Mustika menjelaskan bahwa busana Wdihan Kadiri Satria yang dipakai Raffi Ahmad bukanlah pakaian sembarangan. Pakaian ini mencerminkan keagungan, kewibawaan, serta nilai-nilai budaya Kediri yang sangat luhur dan sarat akan makna sejarah.
“Kita berharap ini menginspirasi anak muda Kabupaten Kediri untuk lebih bangga mengenakan pakaian khas daerah,” ungkap Mustika.

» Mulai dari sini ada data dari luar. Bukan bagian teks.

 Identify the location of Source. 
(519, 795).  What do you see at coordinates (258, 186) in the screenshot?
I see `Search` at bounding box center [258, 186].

Pakaian khas Kabupaten Kediri ini sejatinya memiliki rekam jejak yang cukup panjang. Pakaian adat ini pertama kali diluncurkan secara resmi pada periode pertama kepemimpinan Bupati Kediri, Hanindhito Himawan Pramana.

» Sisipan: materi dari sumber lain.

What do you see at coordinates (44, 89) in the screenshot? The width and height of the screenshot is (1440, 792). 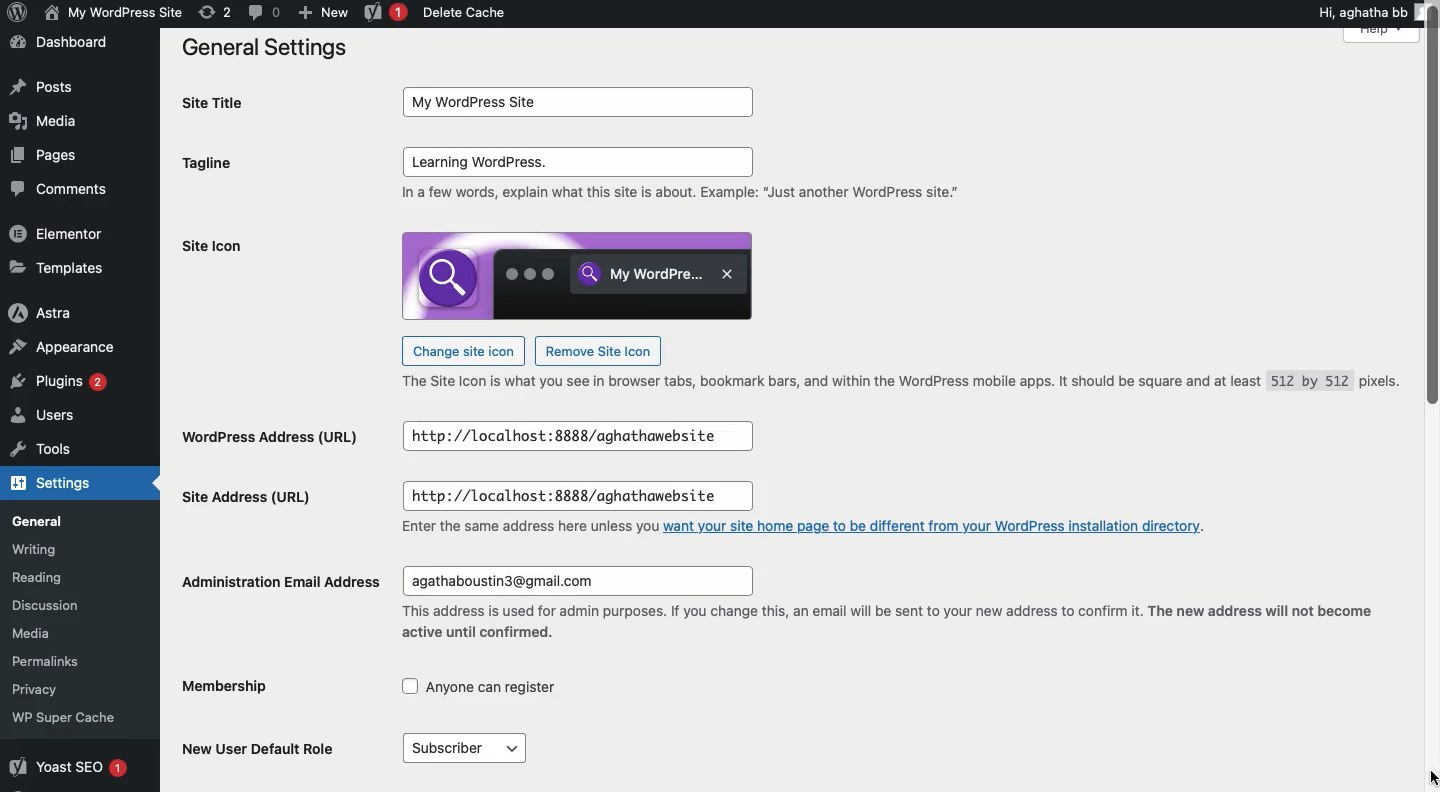 I see `Posts` at bounding box center [44, 89].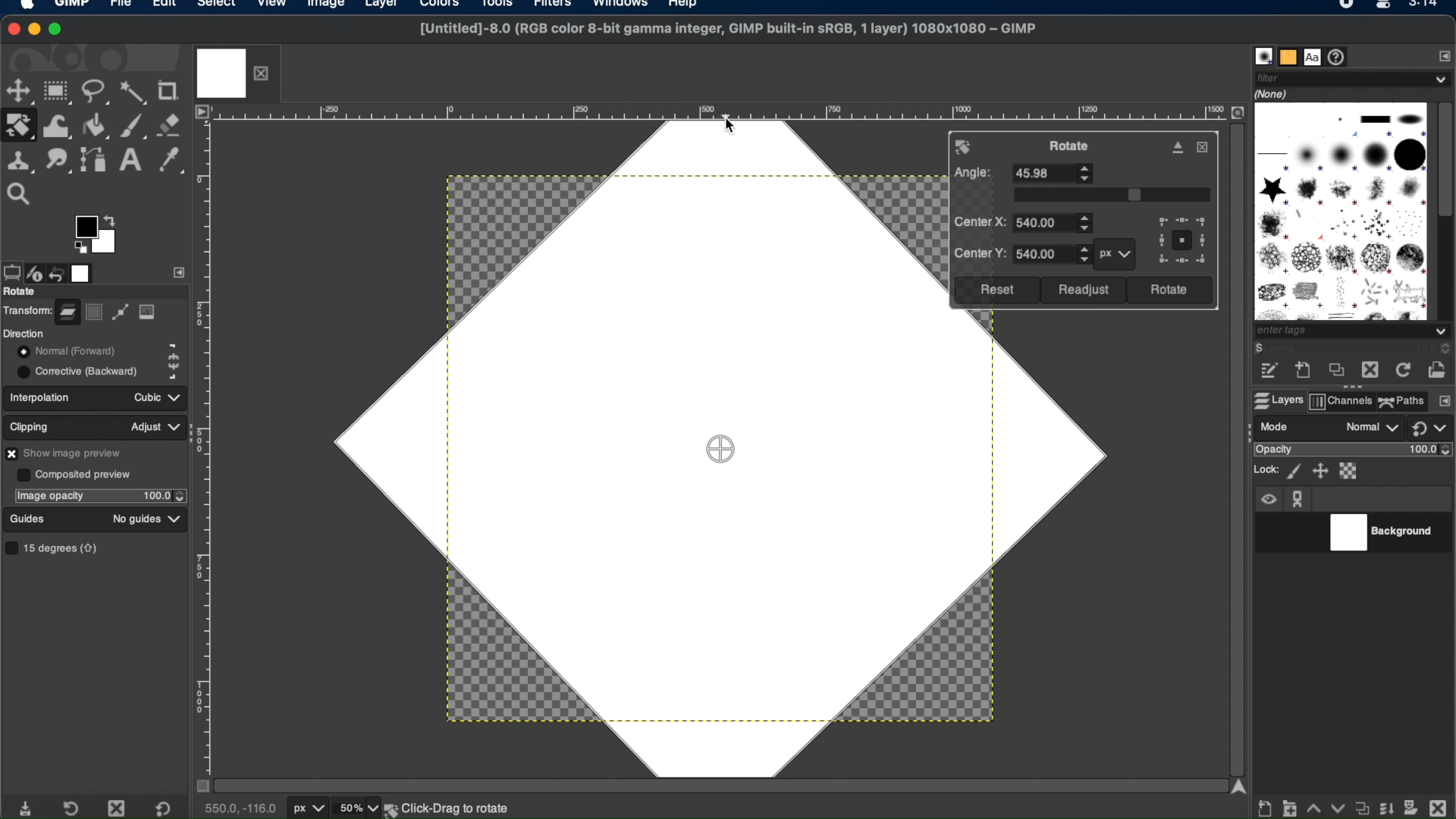 This screenshot has width=1456, height=819. Describe the element at coordinates (172, 373) in the screenshot. I see `corrective backward icon` at that location.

Sejak awal diperkenalkan kepada publik, pakaian khas ini selalu menjadi ‘menu wajib’ yang dikenakan dalam setiap momen peringatan hari kemerdekaan di tingkat daerah.
Tradisi tersebut kembali terlihat dalam upacara HUT ke-81 RI yang digelar di Stadion Canda Bhirawa, Pare, Kabupaten Kediri, pada hari yang sama. Bupati yang akrab disapa Mas Dhito tersebut hadir memimpin upacara dengan mengenakan pakaian khas Kediri, diikuti oleh seluruh jajaran Organisasi Perangkat Daerah (OPD) dan jajaran Forkopimda.
Menariknya, kemeriahan pesta kemerdekaan di tingkat daerah tersebut juga diwarnai oleh kehadiran kedua putri Mas Dhito. Kedua buah hatinya tampak menggemaskan dan cantik berbalut busana khas Kabupaten Kediri, menyempurnakan nuansa kebudayaan lokal di panggung upacara.
Momentum tampilnya Wdihan Kadiri Satria di Istana Negara hingga di pelosok daerah menjadi bukti nyata bahwa pakaian tradisional bisa tampil modern, elegan, dan membanggakan.
Melalui promosi masif yang dilakukan oleh figur-figur publik ternama seperti Raffi Ahmad hingga pejabat daerah, Mustika mengajak seluruh lapisan masyarakat khususnya para pemuda untuk semakin mencintai dan melestarikan budaya asli Kediri.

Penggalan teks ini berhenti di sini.